INSTRUCTION
Reproduce the records verbatim, from the beginning through the line containing "Action: [x=240, y=331]", with both ends included. Leave out the pictures.

Start

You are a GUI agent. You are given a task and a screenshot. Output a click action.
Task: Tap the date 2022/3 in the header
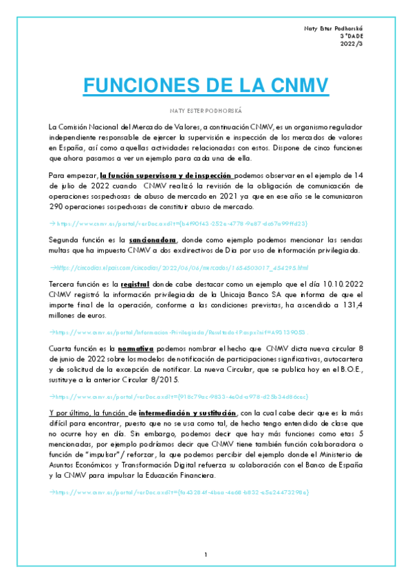pos(352,44)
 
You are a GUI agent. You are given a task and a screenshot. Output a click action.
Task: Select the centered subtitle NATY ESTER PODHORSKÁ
pos(206,110)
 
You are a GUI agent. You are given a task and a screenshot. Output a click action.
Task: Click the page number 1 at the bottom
pos(206,555)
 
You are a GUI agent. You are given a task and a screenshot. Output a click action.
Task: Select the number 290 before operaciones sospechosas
pos(56,206)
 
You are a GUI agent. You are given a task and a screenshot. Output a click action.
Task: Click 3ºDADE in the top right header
pos(351,36)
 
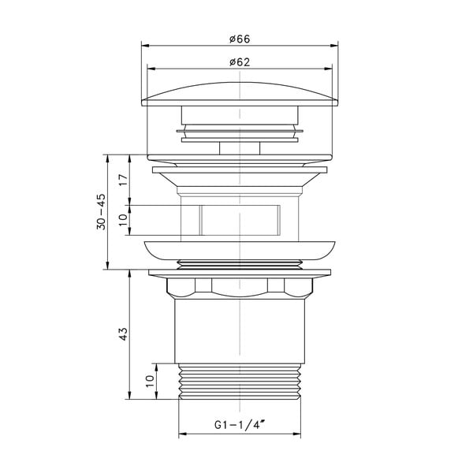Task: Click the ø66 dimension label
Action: [x=240, y=39]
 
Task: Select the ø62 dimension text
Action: [x=240, y=62]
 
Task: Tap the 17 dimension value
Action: [x=122, y=179]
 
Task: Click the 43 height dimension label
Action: [x=122, y=334]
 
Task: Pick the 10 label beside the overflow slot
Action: [x=122, y=220]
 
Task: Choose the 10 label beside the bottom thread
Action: [x=151, y=382]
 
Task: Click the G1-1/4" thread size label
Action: [x=240, y=426]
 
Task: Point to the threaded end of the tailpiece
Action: [x=240, y=382]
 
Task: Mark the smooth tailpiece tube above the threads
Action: [x=240, y=331]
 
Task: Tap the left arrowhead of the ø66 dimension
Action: [x=145, y=46]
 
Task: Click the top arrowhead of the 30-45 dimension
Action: [x=107, y=156]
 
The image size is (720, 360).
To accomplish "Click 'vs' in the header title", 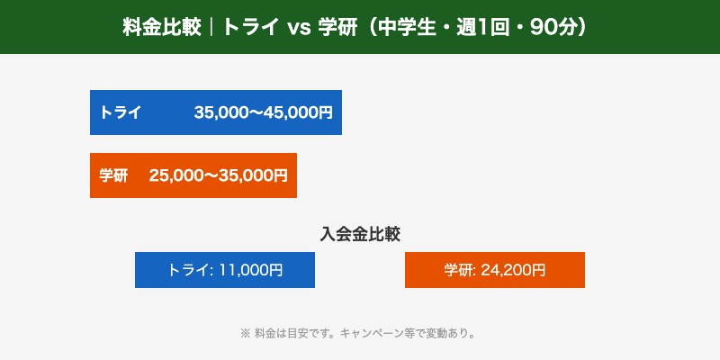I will [299, 27].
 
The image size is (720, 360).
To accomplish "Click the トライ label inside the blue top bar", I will [120, 112].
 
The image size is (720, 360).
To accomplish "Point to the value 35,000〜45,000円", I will [263, 112].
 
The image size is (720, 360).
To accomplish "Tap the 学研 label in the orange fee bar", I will [113, 176].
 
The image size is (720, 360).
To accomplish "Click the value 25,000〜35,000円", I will [218, 176].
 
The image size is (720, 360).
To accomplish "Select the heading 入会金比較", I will [360, 233].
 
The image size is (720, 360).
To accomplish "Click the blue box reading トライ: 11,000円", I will [225, 270].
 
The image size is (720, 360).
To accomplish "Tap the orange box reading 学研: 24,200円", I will [495, 270].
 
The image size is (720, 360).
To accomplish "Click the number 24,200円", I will [513, 270].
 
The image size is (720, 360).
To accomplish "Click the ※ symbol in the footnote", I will [245, 333].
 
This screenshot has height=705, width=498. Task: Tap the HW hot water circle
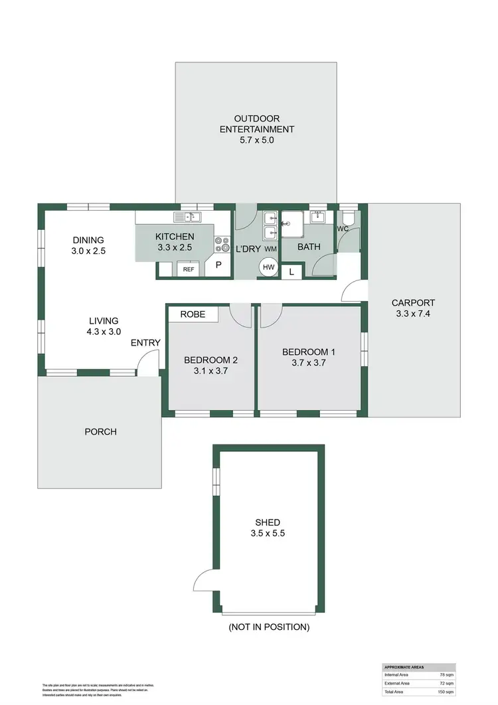(x=268, y=267)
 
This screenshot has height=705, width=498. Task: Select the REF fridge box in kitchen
(x=189, y=269)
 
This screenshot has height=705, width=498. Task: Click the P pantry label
(x=218, y=265)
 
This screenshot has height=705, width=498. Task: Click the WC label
(x=343, y=229)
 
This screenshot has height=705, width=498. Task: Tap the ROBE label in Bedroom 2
(x=193, y=314)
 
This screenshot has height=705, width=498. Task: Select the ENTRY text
(x=145, y=343)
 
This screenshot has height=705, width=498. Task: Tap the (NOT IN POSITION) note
(x=268, y=627)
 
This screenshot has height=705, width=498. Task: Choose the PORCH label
(x=100, y=432)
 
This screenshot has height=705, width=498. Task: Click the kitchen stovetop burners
(x=221, y=245)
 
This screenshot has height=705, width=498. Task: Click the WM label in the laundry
(x=270, y=249)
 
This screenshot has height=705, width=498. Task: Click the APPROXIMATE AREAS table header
(x=406, y=666)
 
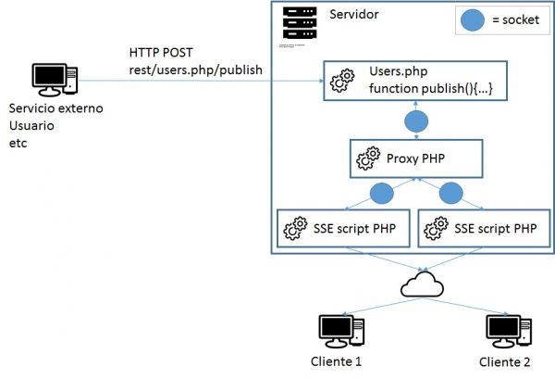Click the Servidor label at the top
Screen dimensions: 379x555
[354, 16]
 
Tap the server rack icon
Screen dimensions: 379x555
[297, 24]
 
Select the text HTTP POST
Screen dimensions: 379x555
[162, 53]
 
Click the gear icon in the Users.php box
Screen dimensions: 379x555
[342, 80]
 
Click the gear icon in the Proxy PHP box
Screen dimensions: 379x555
[367, 159]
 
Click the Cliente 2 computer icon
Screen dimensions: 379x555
[506, 330]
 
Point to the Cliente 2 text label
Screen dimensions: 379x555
[505, 361]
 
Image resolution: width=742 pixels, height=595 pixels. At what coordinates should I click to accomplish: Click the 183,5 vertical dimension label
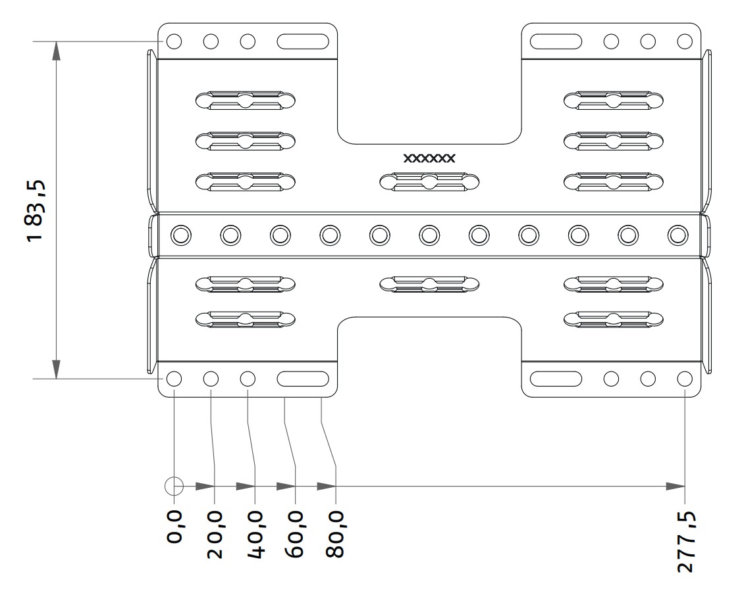click(36, 210)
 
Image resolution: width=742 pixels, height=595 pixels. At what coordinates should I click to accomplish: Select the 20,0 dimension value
click(215, 534)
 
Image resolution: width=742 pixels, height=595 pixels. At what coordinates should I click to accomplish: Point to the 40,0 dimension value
click(255, 534)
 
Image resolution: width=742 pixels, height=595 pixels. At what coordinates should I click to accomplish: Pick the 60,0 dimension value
click(295, 534)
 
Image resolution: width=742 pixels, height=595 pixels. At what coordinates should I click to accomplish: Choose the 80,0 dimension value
click(336, 534)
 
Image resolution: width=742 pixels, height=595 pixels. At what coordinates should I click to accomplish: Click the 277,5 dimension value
click(685, 542)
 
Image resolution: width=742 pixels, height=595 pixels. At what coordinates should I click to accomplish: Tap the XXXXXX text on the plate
click(429, 158)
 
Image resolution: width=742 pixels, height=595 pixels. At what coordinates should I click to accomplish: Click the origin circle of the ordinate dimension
click(174, 487)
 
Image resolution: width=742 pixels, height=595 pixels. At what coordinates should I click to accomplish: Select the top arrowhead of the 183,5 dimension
click(57, 51)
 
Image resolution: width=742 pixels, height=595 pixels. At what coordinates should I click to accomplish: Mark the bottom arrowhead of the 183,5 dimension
click(57, 369)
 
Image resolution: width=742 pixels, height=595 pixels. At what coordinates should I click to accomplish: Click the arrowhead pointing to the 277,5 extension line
click(676, 487)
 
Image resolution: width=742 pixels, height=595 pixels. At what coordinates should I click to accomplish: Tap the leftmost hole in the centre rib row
click(181, 235)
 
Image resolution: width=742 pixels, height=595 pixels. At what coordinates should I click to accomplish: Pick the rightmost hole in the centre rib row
click(677, 235)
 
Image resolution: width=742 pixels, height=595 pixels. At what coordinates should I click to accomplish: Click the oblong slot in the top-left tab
click(303, 41)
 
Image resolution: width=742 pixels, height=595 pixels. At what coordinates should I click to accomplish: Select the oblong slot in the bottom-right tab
click(556, 379)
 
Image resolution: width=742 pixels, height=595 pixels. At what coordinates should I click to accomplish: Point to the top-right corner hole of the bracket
click(685, 41)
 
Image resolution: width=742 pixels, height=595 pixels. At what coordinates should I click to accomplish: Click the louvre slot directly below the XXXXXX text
click(429, 182)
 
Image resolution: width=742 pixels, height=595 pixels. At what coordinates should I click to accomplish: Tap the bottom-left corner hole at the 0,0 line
click(174, 379)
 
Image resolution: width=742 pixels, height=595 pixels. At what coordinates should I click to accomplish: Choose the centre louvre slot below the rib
click(429, 284)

End

FINAL RESULT
You are a GUI agent. You are given a task and a screenshot. Output a click action.
Task: Tap the date 2022/3 in the header
pos(352,44)
 
You are a GUI agent. You are given a task and a screenshot. Output a click action.
Task: Select the centered subtitle NATY ESTER PODHORSKÁ
pos(206,110)
 
You are a GUI agent. You are given a task and a screenshot. Output a click action.
Task: Click the page number 1 at the bottom
pos(206,555)
 
You are a GUI agent. You are given a task and a screenshot. Output a click action.
Task: Select the number 290 before operaciones sospechosas
pos(56,206)
 
You are a GUI agent. You are given a task and a screenshot. Output a click action.
Task: Click 3ºDADE in the top right header
pos(351,36)
 
Task: Click the ø66 dimension label
Action: [x=240, y=39]
 
Task: Select the ø62 dimension text
Action: [x=240, y=62]
 
Task: Tap the 17 dimension value
Action: [x=122, y=179]
 
Task: Click the 43 height dimension label
Action: [x=122, y=334]
 
Task: Pick the 10 label beside the overflow slot
Action: [x=122, y=220]
 
Task: Choose the 10 label beside the bottom thread
Action: [x=151, y=382]
 
Task: Click the G1-1/4" thread size label
Action: [x=240, y=426]
 
Task: Point to the threaded end of the tailpiece
Action: [x=240, y=382]
 
Task: Mark the smooth tailpiece tube above the threads
Action: [x=240, y=331]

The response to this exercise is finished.